I sometimes think that I should travel more while I’m here in Honduras, while I’m a volunteer and have the time and the connections all over Central America. But the truth is that I don’t like being a tourist here. The long dusty bus rides make me nauseous and dehydrated. While most people are very helpful to strangers, as a white woman I am a still inevitably a target for negative attention. The big cities are dirty and dangerous and without the redeeming qualities of nice parks or architecture or museums of the cities in less corrupt countries where governments actually cultivate their historical treasures. We really tried to enjoy San Salvador: we went to the central plaza, which had a well-kempt church but was in a terribly deteriorated neighborhood. We tried to go to an art museum, but the taxi driver didn’t know where it was. He took us to the Army museum instead, saying that all museums in the city display the same things. (or maybe weapons are art for salvadoreƱos? In any case, the museum was the most orderly thing I have seen since I left the States. Our American tax dollars at work.) And even the national parks are difficult to access and lack basic maintenance.

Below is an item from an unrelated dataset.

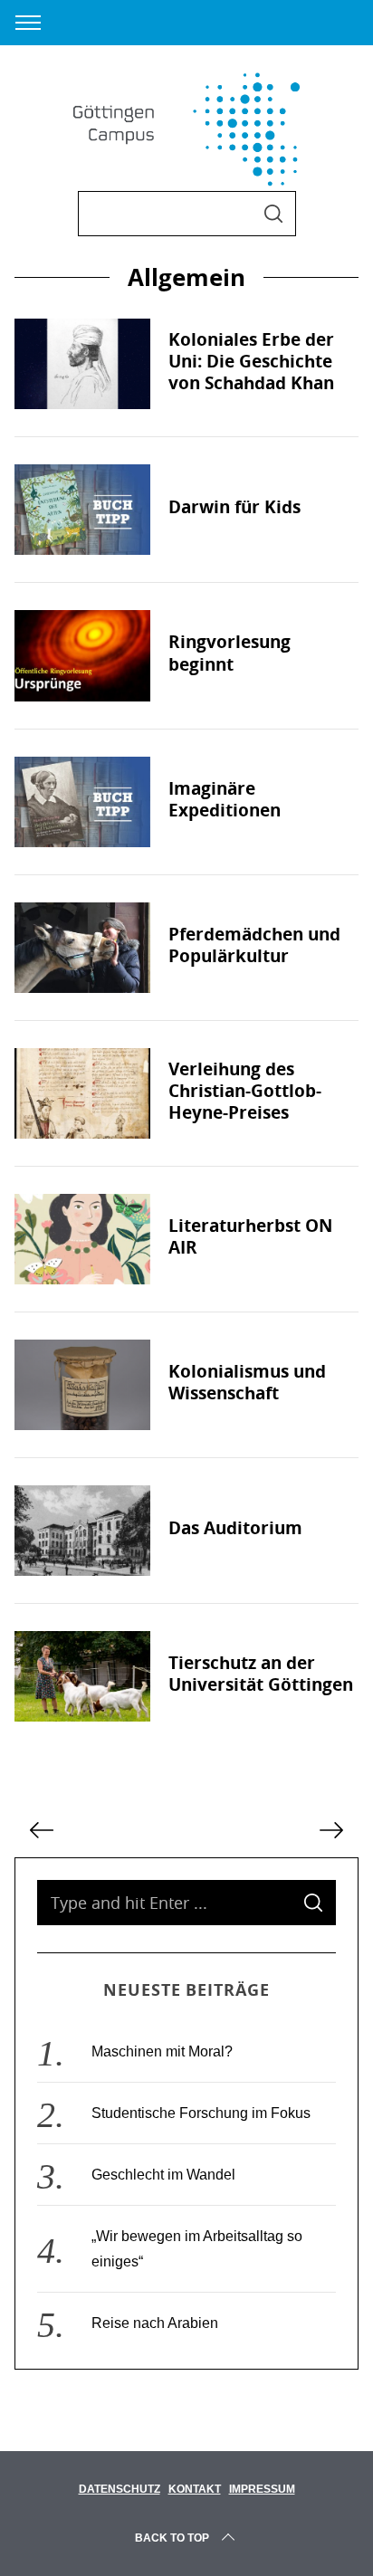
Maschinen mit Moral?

What I really like about Central America is living here. I like being part of a community in Olanchito where people talk to me, smile at me, and even take me in without requiring anything of me. They say that the true measure of a person is how he treats someone who can do him absolutely no good. And maybe that is the true measure of a culture as well. I wouldn’t say that I’m doing no good here, because it fact it is my job. But the people who do the little things for me everyday here, the people who make me want to stay here, are not the people I am working for. They are the market lady who I only see twice a month but who always gives me free vegetables and hugs me and says she loves me. They are the old poor men with machetes at the bus stop who give me detailed directions to wherever I need to go and warn me against the bad people who might try to “rob” me. They are Sandra and her family, who continue to feed me and invite me to do everything with them and never ask me for anything in return. And really, though I try my hardest to pay them back in my own way, I really can’t give back to them what they give to me. It is not the buildings, or parks, or technology, or cuisine or art or music, that is the beauty of Latin America. It is the people.